C: Or her eye lashes. So I was like, is she pulling out her eyelashes? And then I was like, no, it’s the bridge of her nose. And then I heard the sound.

SR: That actually reminds me, and I did that personally, and I still do that I think, it’s like we have this weird idea as Asians, as children, that you could start–

C: Manipulating your face?

SR: Because the bone here [points to bridge of her nose] is a malleable part. So, I still have the habit of actually doing this. [pulls on bridge of nose]

R: Another thing that was so strange to me, is that as she’s standing on this scroll, and she’s a nude woman, and since she’s not looking at us, it gave me permission somehow to look at the rest of her; I was constantly looking at the rest of her body for meaning.

C: Like as a landscape?

R: For me it wasn’t so much as a landscape, as much as I felt like I was trying to read some kind of affect though her body, because her face was kind of guarded. But then it made me totally uncomfortable to look at this naked lady’s body.

J: For me, I felt like it gave me permission to look, but also she was doing so many uncomfortable things [with her body]…

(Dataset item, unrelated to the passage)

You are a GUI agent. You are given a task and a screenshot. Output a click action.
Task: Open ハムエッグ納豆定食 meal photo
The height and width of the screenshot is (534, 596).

R: Yeah, like scraping her chest with the spoon was making her kind of jiggle, it was making her body do what you might characterize as not very pretty or aesthetically pleasing things, and the sound of her pinching, even painting that red hole on her navel, was just kind of gross!

J: I have a thing about belly buttons, and when she started on the belly button, it repelled me, and I was happy that it got bigger and bigger.

SR: There’s a phobia about that, the belly button.

C: So the thing about the scroll though, I think it was really evocative because, this is also why I asked you the landscape question, she was echoing aspects of the scroll on her own body. There were the pinks and the reds on the scroll itself, but also when she poured the ink, it was like, Chinese calligraphy.

R: It made me think of waterfalls.

C: But that’s why I asked you about the landscape, because I feel like those romantic scrolls are usually of mountains, or there’s a poem, or a beautiful landscape, and she kind of did that on her back, because the ink created these rivulets, this sort of nature landscape, on her…

S: Actually, that’s how the mountains are drawn.

C: By pouring?

S: Not that, not pouring; there’s layers. Layers are drawn with the brush to signify the actual layers of mountains.

C: She did so many cool things before pouring the ink. She purposely was like, look at my hair–

J, R, & S together: Yeah!

C: Look at my ponytail, and then the ink elongated her hair.

Chun Hua Catherine Dong at Defibrillator Gallery_3

J: It was really beautiful that the ink pooled at her feet and there was this puddle…

R: Yeah, it was almost menstrual.

C: It also reminded me of Carolee Schneeemann’s Interior Scroll [1975], so it’s like, Interior Scroll revisited from this totally different cultural perspective.

SR: So I had initially thought, oh my god, she is now going to pour hot tea on her head—

C, J, & R together: Yes! Yeah!

SR: So the black ink is also very nostalgic, because we were all required to learn how to do calligraphy in elementary school. And, one thing I remember I was so careful of–

C: Is to not spill!

SR: To not spill anything, because it is not going to be…

C & SR together: Erased.

SR: It is not washable. So once you stain your shirt or something, you’re mom will yell at you–

C: [laughter]

Chun Hua Catherine Dong at Defibrillator Gallery_4

J: The performance was interesting sonically from the beginning to the end. I was thinking of the pinching sound and the clicking sound as she shot ink at her heart and her head. One [sound] was made organically, or naturally, and one was this machine gun–

C: Rounds.

SR: Wasn’t it interesting though, she never made any sounds herself.

C: Of pain…

J: Yes.

SR: I was trying to think of the effects that the lack of or repression of sounds […] produces.

C: Except that the crashing of the teakettle, I feel that–

SR: It was willful.

C: Yeah.

SR: A willful sound.

Chun Hua Catherine Dong at Defibrillator Gallery_5

Rae Langes is a queer performer, writer, and high school dropout currently pursuing a PhD in Performance Studies at Northwestern University. Rae’s research focuses on monsters in/as sites of performance, particularly as they challenge constructions of gender, sexuality, race, and national belonging in the U.S.